Anything you can find is appreciated.  The more negative the better.

Clarification of Question by 211563-ga on 31 Mar 2005 00:25 PST
The reason behind my question is this.....I've been in the financial
services all my life and not a week goes by without someone pulling
out an article critisizing my products so I thought I would research
on my own and ask your help to find what i could negative about every
possible investment we can think of so the next time this happens to
me, I will pull out the articles and say well, what do you suggest you
do with your money, bury it in the ground.  I forgot to mention life
insurance...the cash value kind.
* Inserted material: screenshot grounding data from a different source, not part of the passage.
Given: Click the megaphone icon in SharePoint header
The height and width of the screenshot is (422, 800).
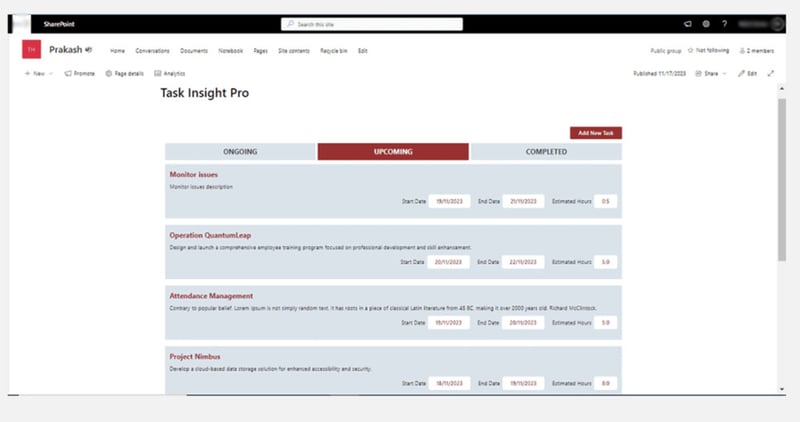Looking at the screenshot, I should click(687, 24).
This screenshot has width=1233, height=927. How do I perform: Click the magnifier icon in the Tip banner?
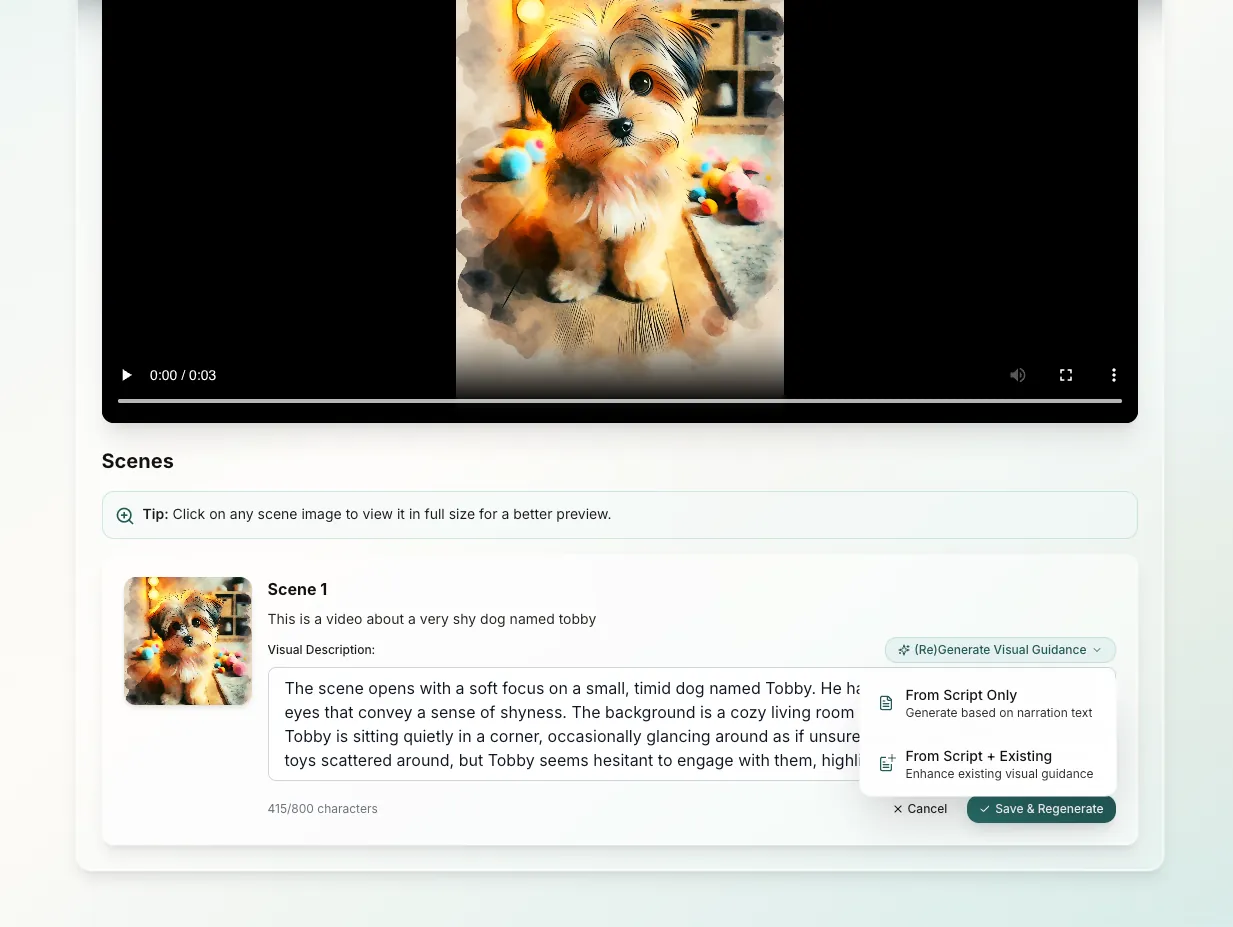(125, 515)
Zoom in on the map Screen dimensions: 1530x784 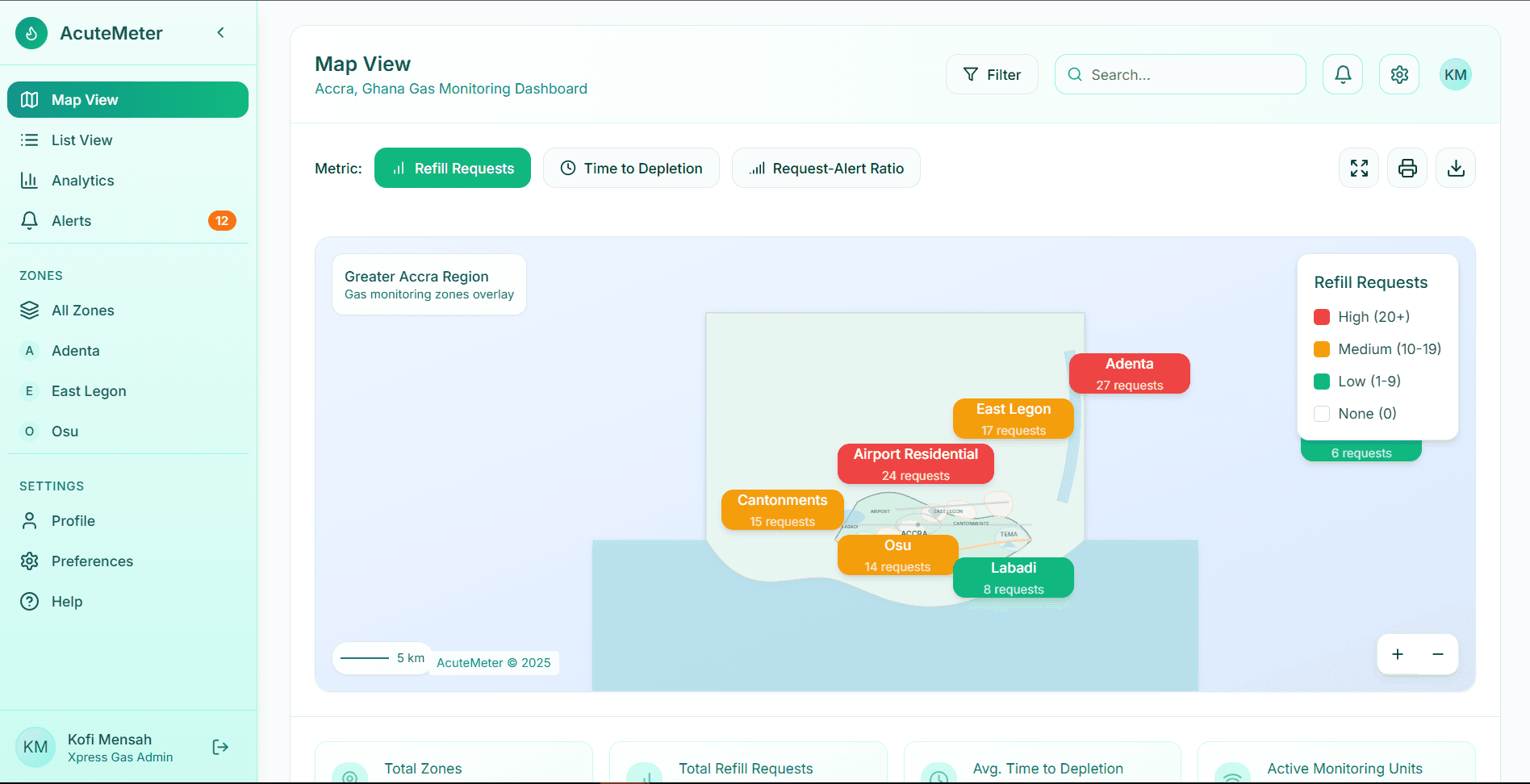point(1398,654)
Thanks
Answer  
There is no answer at this time.

Comments  
Subject: Re: Negative information on various investments
From: jack_of_few_trades-ga on 31 Mar 2005 05:51 PST
 
Whole Life Insurance (cash value):
"Leaving aside the fact that there are many better ways to save for
retirement, these policies come with high fees and commissions, which
sometimes lop off as much as three percentage points from the annual
return. On top of that, there are up-front (but hidden) commissions
that are typically 100% of your first year's premium. Worse, it's
often impossible to tell what the return on the investment will be,
and how much of what you pay in goes toward the insurance and how much
toward the investment."
http://insurance.yahoo.com/lh/termwhole.in.html

Bonds:
"The worst thing that can happen to a corporate bond is pretty much as
bad as the worst thing that can happen to the stock of the same
company: They can both become completely worthless if the company goes
belly-up."
http://www.business2.com/b2/web/articles/0,17863,528225,00.html

Annuities:
"First, the effect of an annuity means that, when you die, there is
almost nothing left to go to the beneficiaries of your will. The other
big problem with annuities is that the insurance companies need a safe
and steady method of paying the income i.e. low risk, low growth
investments. With people living longer and longer after retirement,
there's every chance that your income will fail to keep pace with
inflation."
http://money.msn.co.uk/investing/Insight/SpecialFeatures/FundsAndISAs/RetirementISAs/default.asp

Real Estate:
I couldn't find a good article... but if you mention "buy low and sell
high" and talk about how obvious it is that the real estate market is
at an all time high then most people will get the clue.  Also, ask
what they would do if they had to sell the property within 3-5 years
and the value of the house hadn't gone up (notice that they would then
lose the broker fees, house inspection costs, closing costs, finance
fees... Those amount to about 6%-10% of the house value which is
probably their total investment.)

Art:
"They also show that art is pro-cyclical. This means it tends to do
well when the economy is strong, but poorly when the economy is weak.
Property is a pro-cyclical asset too.
The indices also reveal that art can be a poor hedge against inflation
over short periods. This is largely because art prices can be
volatile. It is estimated that to consistently achieve positive
annualised returns, art needs to be held for at least 35 years."
http://uk.biz.yahoo.com/050228/35/fdes6.html

Gold:
"The winning timing method for an eight-year period is the Elliot
Wave. In that time you would have made 44.9%, which gives you an
annualized return of 4.7%. Am I missing something, or is that almost
as good as a CD?"
http://www.fool.com/Fribble/1996/Fribble960305.htm

211563, I'm curious... what investments do you suggest to your clients?